◆ **Saved entries**:
-- Opening Marker --

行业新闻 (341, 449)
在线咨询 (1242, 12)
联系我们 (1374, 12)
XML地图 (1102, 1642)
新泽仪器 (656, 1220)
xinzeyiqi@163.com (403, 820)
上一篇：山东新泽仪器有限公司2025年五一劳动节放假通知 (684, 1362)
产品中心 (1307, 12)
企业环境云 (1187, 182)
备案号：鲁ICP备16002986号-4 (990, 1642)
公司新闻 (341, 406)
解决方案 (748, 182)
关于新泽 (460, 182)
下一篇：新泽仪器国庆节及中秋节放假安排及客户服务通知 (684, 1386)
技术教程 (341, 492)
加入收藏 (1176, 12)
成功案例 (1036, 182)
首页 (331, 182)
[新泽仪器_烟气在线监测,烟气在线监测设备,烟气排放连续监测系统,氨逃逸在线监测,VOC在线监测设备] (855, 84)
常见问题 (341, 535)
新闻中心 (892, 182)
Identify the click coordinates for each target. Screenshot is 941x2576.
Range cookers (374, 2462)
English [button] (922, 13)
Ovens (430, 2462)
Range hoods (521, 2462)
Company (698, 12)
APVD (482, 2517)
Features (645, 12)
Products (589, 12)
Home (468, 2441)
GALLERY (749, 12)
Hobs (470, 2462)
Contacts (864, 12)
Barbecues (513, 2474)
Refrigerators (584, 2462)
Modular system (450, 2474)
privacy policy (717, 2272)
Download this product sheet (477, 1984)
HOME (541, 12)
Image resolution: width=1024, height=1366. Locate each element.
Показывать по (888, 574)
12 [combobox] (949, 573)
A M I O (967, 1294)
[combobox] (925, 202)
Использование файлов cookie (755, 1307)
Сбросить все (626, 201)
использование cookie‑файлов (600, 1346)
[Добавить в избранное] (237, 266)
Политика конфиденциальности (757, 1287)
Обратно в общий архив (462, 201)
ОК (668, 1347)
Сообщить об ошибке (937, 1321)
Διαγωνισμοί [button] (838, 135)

-- Closing Marker --

Return all lines from the data above with "cookie" in them.

◆ **EXERCISE OUTPUT**:
Использование файлов cookie (755, 1307)
использование cookie‑файлов (600, 1346)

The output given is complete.